IMAGE 4 of 4: Earth Wall
Bottom right is Earth Wall. Centered in the image is a 6' diameter ball of tree trunks and branches embedded in a rammed earth wall. The ball has been dug out and carved from where it was cast into the surrounding wall, with deep gouged tool marks radiating around it. The branches have patches of dark brown to pale red bark exposed from the caked mud that holds them together. The mud of the wall is darker and slightly grayer than the clay used in Tree Fall.
This is a photograph of the artist Andy Goldsworthy outside, with the sunlight scattered across his face and gray t-shirt. He is an older white male pictured from the chest up. On his head is a well worn, brown, rancher style hat that is covering his short white hair. His hands are raised, just above his shoulders, as he gestures on either side of his head. He has gray dust on his hands, ear and a little smudge on his nose. He is looking off to the left of the image and has an animated expression on his face.
CAPTION: Stanford University and Drawn Stones
RELATED TEXT: Andy Goldsworthy is one of the world’s most renowned site-specific artists. In 2005, Smithsonian Magazine named him one of 35 people “who made a difference,” saying that he uses “nature as his canvas [to create] work of transcendent beauty.” Born in 1956, Goldsworthy spent his childhood in Yorkshire, England. His work has been featured in a diverse array of open air spaces from the Yorkshire Dales to the North Pole and the Australian Outback. His works in the Bay Area include Stone River at Stanford University and Drawn Stone at the de Young Museum in Golden Gate Park. Goldsworthy draws his inspiration from place and creates art from the materials found close at hand, such as twigs, leaves, stones, snow, and ice, striving “to make connections between what we call nature and what we call man-made.”
Renowned artist Andy Goldsworthy began his relationship with the Presidio when he first visited in 2006. As he discovered the Presidio’s historic forest, architecture, and vistas, he became fascinated with the interplay of city and nature, people and place, the built environment and wild open spaces. Goldsworthy has explored this complexity through four art installations - Spire, Wood Line, Tree Fall, and Earth Wall - created here between 2008 and 2014. The Presidio is now home to the largest collection of his works on public view in North America. The works, enjoyed by thousands of people each year, build on a long tradition of art within parks. They are fundamentally about place, derived from materials found here, and designed to allow viewers to experience the familiar in a new way. Goldsworthy’s installations can be visited individually or enjoyed together via a three-mile hiking loop along the Presidio’s trail network.
I do love working in the same place, time and time again. I feel that I can make far stronger work. Spire that’s exploring the sense of space. Wood Line [exploring] the surface. Tree Fall getting very subterranean. But that idea of getting underneath the surface – [Earth Wall] has pushed into territory that’s new for me, and has opened up all sorts of new possibilities. The human element in the Presidio is critical to how I think about the place. Because you know, my touch is an expression of the human presence in the place. What we’re doing now is laying down another layer, upon which others will be laid in time, over ours. It’s been a huge honor to be allowed to make so many works here, and not just to leave an object, but a layer. - Andy Goldsworthy
To view videos about Andy Goldsworthy’s Presidio installations and to learn about guided tours, visit www.presidio.gov/art.

________________________________________

__What needs to be done__
Which four installations did Andy Goldsworthy create at the Presidio, according to the passage about his Presidio works?

________________________________________

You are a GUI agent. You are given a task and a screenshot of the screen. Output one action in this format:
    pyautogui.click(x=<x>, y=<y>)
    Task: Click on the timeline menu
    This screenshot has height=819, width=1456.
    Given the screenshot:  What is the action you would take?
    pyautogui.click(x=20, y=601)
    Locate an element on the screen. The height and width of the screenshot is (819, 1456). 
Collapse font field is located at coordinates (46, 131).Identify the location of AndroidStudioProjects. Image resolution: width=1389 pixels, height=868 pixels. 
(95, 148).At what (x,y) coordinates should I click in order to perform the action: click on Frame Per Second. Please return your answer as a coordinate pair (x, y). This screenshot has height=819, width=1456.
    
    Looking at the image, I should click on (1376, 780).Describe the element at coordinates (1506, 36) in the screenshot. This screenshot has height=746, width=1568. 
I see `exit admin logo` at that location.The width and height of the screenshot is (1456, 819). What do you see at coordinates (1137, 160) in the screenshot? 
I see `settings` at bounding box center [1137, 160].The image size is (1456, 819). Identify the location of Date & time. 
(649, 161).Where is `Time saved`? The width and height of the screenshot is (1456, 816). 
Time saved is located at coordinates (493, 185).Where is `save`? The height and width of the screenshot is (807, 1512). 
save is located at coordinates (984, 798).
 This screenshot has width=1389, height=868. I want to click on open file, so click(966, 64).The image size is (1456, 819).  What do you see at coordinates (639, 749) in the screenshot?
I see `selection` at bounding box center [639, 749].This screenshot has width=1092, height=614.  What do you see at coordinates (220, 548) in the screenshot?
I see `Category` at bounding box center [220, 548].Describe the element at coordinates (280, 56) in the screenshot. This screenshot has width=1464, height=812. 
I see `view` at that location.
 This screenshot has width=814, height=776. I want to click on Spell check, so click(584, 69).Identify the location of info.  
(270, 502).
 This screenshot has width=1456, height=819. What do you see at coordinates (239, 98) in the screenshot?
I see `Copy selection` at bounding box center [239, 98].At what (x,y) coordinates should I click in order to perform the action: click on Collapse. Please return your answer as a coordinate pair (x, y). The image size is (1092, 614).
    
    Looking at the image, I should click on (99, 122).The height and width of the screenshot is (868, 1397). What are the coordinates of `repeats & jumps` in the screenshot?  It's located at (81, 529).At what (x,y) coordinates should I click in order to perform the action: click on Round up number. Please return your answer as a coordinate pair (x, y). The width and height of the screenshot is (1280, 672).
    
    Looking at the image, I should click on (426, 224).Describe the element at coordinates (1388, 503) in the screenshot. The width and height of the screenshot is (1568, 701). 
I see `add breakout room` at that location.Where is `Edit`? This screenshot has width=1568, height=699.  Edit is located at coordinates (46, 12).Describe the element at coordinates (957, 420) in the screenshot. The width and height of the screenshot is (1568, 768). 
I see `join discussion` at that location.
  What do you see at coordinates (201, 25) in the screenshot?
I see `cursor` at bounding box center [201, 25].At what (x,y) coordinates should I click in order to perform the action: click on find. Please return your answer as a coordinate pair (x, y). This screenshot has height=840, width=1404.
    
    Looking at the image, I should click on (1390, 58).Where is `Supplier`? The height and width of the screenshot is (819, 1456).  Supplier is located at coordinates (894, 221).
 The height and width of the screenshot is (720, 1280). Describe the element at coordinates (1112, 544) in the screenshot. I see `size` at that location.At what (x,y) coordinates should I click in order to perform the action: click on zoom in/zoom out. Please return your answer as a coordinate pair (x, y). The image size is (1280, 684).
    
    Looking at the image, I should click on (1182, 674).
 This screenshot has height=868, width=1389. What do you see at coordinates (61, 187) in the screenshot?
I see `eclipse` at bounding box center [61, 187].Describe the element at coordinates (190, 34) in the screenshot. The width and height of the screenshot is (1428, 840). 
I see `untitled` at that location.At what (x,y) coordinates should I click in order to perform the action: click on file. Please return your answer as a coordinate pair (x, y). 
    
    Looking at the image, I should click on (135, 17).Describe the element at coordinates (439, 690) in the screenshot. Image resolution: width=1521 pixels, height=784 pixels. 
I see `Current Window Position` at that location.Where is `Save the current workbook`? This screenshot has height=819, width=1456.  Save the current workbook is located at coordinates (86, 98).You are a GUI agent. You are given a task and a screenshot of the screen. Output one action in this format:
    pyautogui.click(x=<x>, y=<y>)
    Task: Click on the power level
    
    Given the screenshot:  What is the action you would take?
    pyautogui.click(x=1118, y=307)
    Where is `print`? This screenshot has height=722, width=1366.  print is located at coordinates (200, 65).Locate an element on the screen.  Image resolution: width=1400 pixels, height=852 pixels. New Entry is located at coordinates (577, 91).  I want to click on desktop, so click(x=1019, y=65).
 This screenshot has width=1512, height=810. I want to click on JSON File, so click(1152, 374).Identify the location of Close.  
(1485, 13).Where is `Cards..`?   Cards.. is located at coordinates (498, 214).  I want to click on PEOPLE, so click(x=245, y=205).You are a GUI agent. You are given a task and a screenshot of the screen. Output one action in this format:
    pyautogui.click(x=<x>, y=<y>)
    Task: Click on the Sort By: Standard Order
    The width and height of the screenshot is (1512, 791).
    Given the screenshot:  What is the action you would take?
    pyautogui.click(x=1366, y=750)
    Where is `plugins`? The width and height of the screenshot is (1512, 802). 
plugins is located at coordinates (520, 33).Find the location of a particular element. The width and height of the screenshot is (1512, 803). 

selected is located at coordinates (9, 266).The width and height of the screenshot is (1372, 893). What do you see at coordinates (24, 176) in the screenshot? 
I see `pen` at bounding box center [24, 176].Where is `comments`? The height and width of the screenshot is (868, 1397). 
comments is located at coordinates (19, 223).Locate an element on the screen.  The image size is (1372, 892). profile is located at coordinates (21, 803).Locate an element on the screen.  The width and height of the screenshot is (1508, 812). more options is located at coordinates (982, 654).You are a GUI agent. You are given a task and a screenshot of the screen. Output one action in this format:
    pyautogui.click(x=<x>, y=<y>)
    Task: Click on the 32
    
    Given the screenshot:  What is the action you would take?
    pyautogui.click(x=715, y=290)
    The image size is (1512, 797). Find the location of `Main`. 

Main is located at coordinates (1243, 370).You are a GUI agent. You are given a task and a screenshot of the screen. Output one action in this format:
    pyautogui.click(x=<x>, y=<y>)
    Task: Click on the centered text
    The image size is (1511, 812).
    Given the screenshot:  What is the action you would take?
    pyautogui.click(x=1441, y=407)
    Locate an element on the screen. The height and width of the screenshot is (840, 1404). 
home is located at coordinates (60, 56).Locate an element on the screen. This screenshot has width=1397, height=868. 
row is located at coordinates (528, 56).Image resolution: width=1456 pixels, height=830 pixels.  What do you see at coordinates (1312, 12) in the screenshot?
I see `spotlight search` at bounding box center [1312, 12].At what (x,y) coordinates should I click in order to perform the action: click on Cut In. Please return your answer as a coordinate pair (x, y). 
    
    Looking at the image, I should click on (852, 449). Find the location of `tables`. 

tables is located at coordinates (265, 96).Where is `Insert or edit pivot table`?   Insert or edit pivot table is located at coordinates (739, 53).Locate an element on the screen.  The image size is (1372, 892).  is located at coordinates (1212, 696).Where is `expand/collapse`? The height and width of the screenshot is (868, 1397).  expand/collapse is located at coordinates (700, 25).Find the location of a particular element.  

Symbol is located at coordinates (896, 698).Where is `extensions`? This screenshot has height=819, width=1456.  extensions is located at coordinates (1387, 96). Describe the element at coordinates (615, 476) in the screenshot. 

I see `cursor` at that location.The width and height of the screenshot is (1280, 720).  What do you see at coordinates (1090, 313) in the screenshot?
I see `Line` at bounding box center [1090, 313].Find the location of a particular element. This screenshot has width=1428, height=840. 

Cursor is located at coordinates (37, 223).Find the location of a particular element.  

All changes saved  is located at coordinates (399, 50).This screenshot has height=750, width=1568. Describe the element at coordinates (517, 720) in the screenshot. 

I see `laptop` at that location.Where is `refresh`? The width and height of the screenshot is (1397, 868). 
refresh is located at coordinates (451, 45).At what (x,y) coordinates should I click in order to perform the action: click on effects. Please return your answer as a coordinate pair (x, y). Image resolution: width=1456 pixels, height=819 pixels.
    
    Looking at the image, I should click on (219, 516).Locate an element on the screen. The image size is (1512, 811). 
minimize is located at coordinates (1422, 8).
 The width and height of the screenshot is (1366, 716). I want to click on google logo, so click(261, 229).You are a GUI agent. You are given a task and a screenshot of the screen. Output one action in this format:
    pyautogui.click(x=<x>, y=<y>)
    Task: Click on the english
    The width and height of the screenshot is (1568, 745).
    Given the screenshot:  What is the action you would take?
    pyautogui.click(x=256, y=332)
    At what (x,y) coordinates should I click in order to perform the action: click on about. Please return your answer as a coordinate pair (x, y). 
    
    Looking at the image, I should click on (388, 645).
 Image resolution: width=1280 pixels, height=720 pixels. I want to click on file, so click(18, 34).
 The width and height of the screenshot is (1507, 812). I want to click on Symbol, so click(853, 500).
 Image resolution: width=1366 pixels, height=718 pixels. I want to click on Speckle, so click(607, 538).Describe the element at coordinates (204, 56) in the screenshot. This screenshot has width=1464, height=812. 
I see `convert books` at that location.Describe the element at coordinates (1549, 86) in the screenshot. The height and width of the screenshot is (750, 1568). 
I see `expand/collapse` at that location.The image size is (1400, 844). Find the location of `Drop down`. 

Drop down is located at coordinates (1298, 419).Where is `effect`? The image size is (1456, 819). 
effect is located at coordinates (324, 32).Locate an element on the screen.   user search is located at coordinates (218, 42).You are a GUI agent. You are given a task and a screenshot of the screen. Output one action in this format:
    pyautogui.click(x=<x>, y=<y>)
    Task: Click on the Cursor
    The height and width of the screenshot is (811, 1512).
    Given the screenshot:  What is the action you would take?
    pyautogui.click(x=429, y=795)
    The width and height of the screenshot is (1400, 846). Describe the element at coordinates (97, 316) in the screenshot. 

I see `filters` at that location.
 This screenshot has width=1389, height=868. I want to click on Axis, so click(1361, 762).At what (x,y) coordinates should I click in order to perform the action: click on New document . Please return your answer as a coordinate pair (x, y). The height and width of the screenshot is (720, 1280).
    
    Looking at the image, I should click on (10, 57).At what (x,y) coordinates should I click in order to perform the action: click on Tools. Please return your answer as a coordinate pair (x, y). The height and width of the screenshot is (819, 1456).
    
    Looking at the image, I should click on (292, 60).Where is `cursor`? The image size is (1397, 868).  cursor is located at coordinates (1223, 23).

________________________________________

__Correct response__
Spire, Wood Line, Tree Fall, and Earth Wall.